During remarks at an investor conference, Moynihan said that “60-odd percent” of existing customers whose credit scores qualified them for a BofA credit card already had one, and a similar percentage of existing customers who had a BofA card used it as their primary credit card.

Nationally, Bank of America added 4 million to 5 million new credit card accounts every year between 2014 and 2019, according to the bank’s quarterly financial disclosures.

Sales pitches are of course common at branches across the U.S. banking industry. But from a customer experience perspective, aggressive sales tactics appear to be a bigger problem for Bank of America than they are for most other big banks.

In a 2018 survey, the consulting firm cg42 sought the perspective of bank customers who had considered moving their primary banking relationship in the previous 12 months.

The survey found that 49% of such customers at BofA said that the bank occasionally or frequently tried to sell them products they did not want or need. That compared with 37% of customers at the 10 big banks that were part of the study.

A 21-year career comes to an end

Allegations of excessive sales pressure at Bank of America branches in Oregon initially surfaced in a lawsuit filed in February by a former BofA vice president named Heather Bryant. The lawsuit was first reported by the Oregonian.

Bryant was fired by BofA in November 2019. Bank of America says she was terminated primarily because of “repeated inappropriate behavior and lack of professionalism.” She contends that she always acted professionally, and that she was fired shortly after she made complaints about what she believed to be unlawful employment and banking practices.

Bank of America denies the key allegations in Bryant’s lawsuit, including claims of wrongful termination, sex discrimination and whistleblower retaliation.

Bryant, whose territory included roughly a dozen branches in the Portland area, had a wider vantage point than many low-paid branch workers who have spoken out about sales pressure at banks. After a long stint in Bank of America’s mortgage unit, she was named to a retail sales management position in 2015. Before she was fired, the 41-year-old had spent her entire adult life working for BofA.

Bryant’s problems with her employer began when Robert Disanto took over as her supervisor in June 2018, according to her lawsuit. Disanto was a BofA regional executive whose territory covered Oregon and much of Washington state.

At the time, that region was ranked in the bottom 5% of the nation, based on a BofA scorecard that was used internally to compare overall performance, and Disanto was charged with boosting that low ranking, Bryant said in an interview. An improved ranking would have resulted in higher pay for Disanto and other executives in the region, she added.

> _Required tasks_
1. According to the article on Bank of America's sales pressure, what share of the bank's customers in the 2018 cg42 survey said it occasionally or frequently tried to sell them products they did not want or need?
2. Resume the article about sales pressure at Bank of America, picking up right after its final sentence.

> _Data excerpts_
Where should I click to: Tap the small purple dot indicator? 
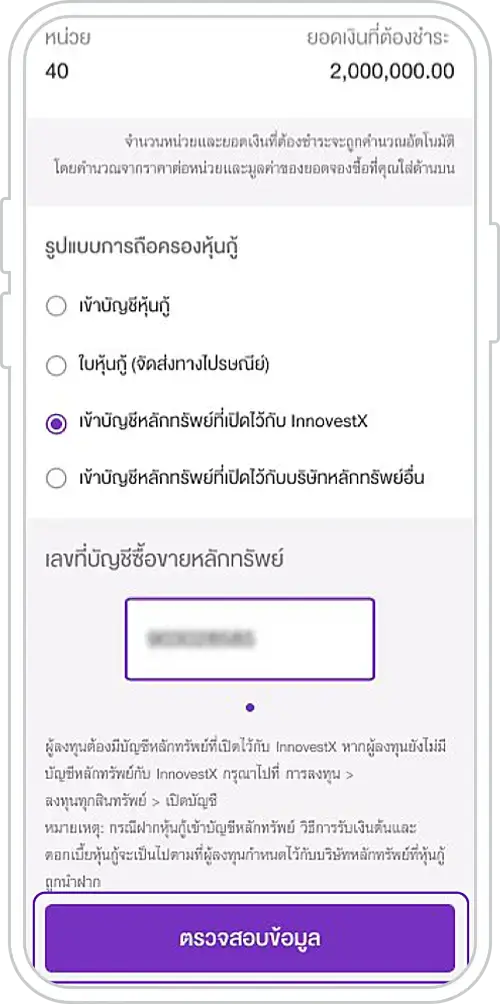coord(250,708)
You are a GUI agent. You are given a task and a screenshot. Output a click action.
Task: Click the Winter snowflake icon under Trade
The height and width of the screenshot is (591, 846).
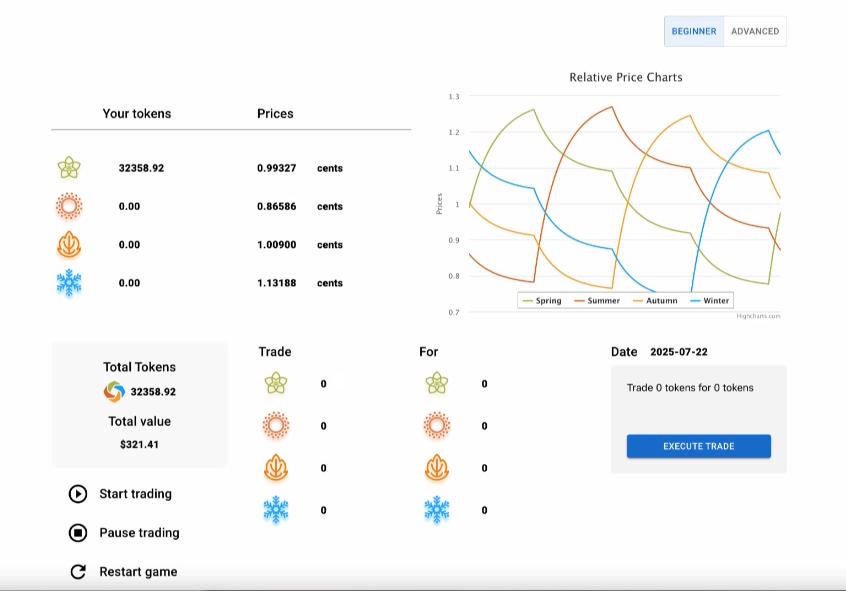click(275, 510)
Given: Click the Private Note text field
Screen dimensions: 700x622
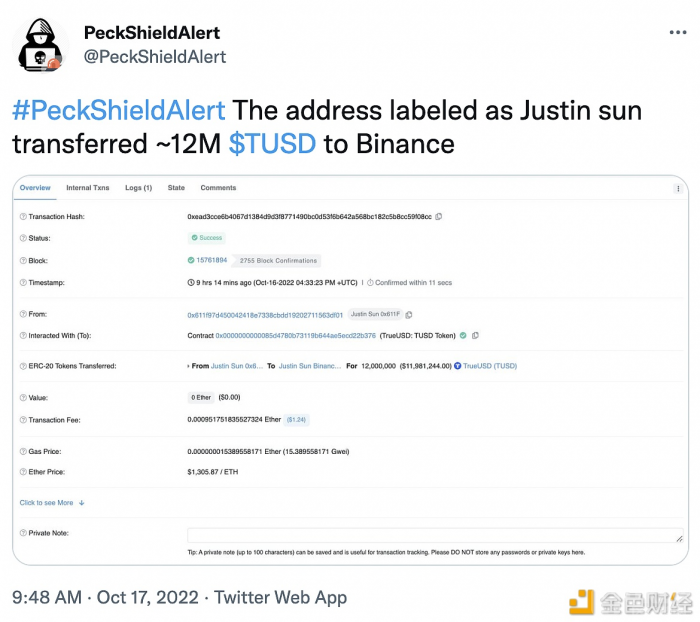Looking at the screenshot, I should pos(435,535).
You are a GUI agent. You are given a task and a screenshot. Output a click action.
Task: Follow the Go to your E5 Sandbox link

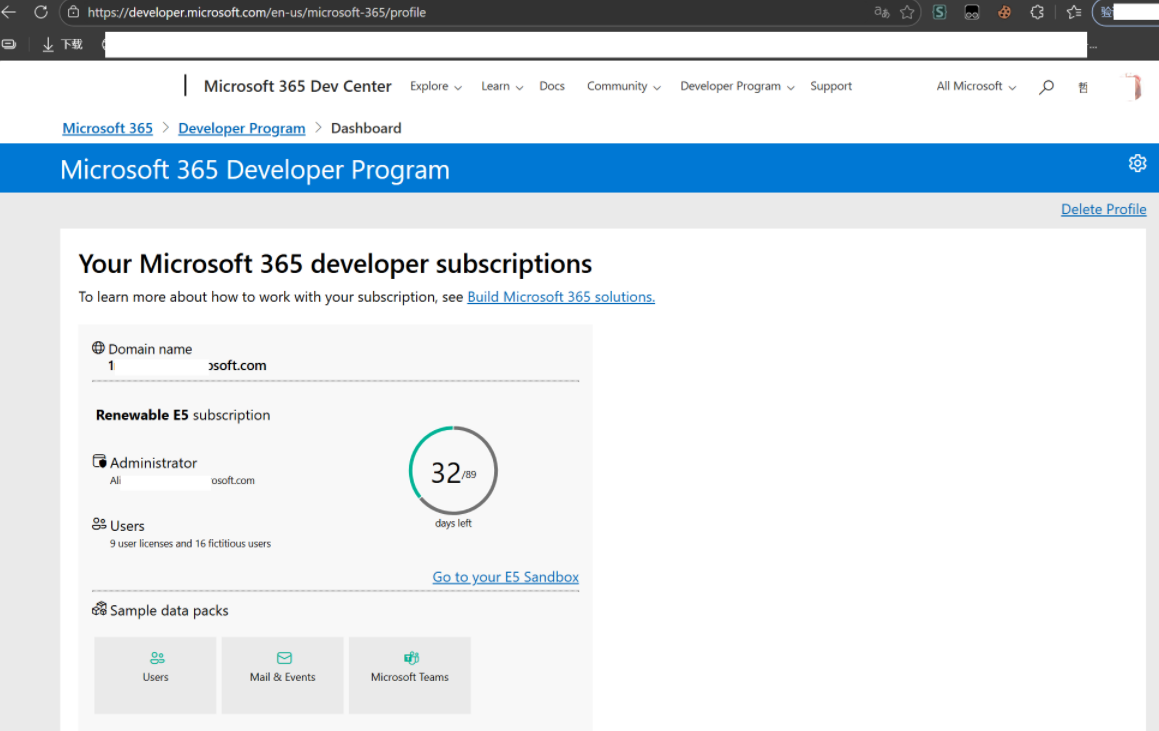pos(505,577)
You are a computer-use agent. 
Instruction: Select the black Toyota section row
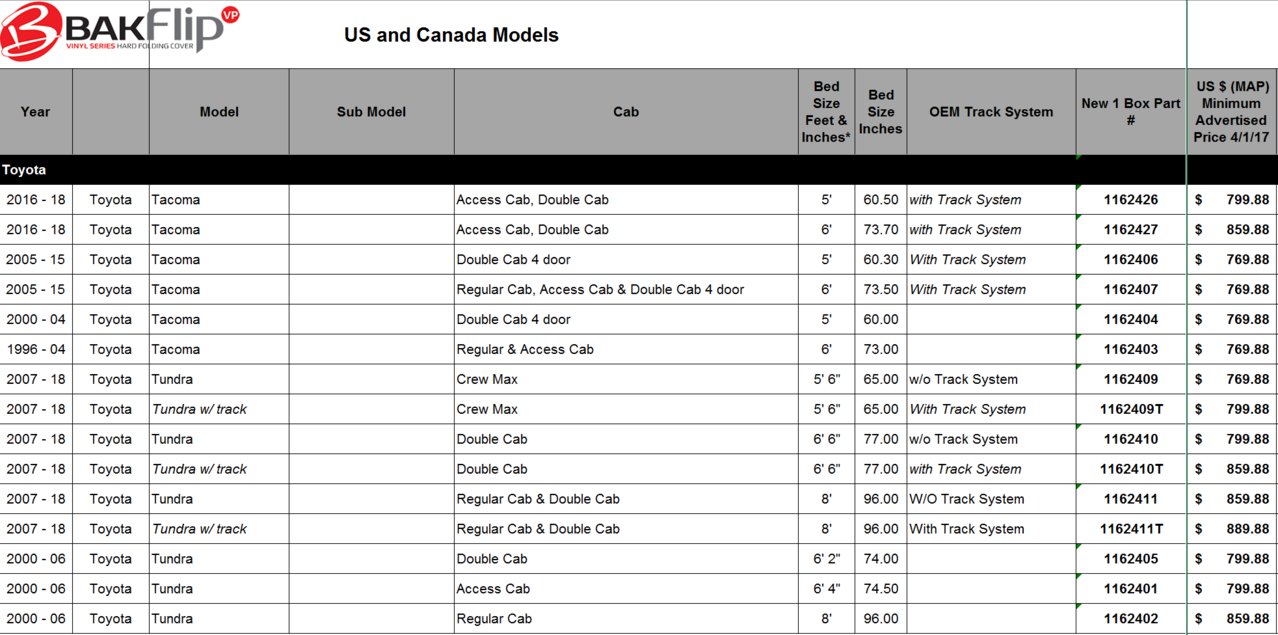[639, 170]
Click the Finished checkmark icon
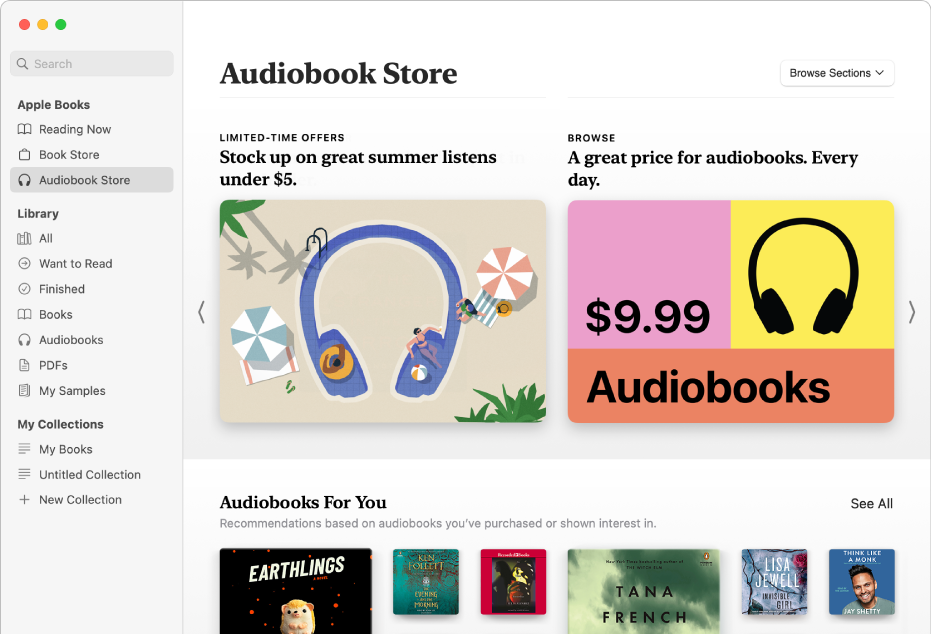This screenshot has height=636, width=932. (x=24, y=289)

> _Written responses_
1. 49%

2.
The internal scorecard was based partly on customer service and compliance, but sales performance was weighted most heavily, according to Bryant. Credit card sales were the largest component of sales performance, since cards are a particularly lucrative product for BofA, she said.

“Credit card was the primary sales metric,” Bryant said. “That’s what had the greatest influence on their ranking and scorecard.”

Bryant alleges that Disanto used tactics like abusing and firing employees in an effort to elicit better performance metrics, which would have improved the region’s ranking.

By contrast, Bryant took pride in her ability to connect with her colleagues, and to motivate strong sales performances with positive feedback, rather than by instilling fear, she said. “I don’t believe in beating people up.”

Heather Bryant says she was fired from her job as a regional branch manager at BofA for calling attention to the bank's aggressive sales practices. The bank disputes the claim and says she was let go for behaving inappropriately at work-related events.
Heather Bryant says she was fired from her job as a regional branch manager at BofA for calling attention to the bank's aggressive sales practices. The bank disputes the claim and says she was let go for behaving inappropriately at work-related events.

Bryant also clashed with Chris Briggs, who held the role of sales performance manager for the region that Disanto headed. She accuses the two men of making threats, bullying employees, intimidating and isolating them, and speaking to and about women in a condescending manner.

Disanto and Briggs, who are named as co-defendants in Bryant’s lawsuit, have denied the suit’s key allegations, including that they subjected Bryant to an abusive work environment and that they applied excessive sales pressure. They both referred questions to the Bank of America spokesman.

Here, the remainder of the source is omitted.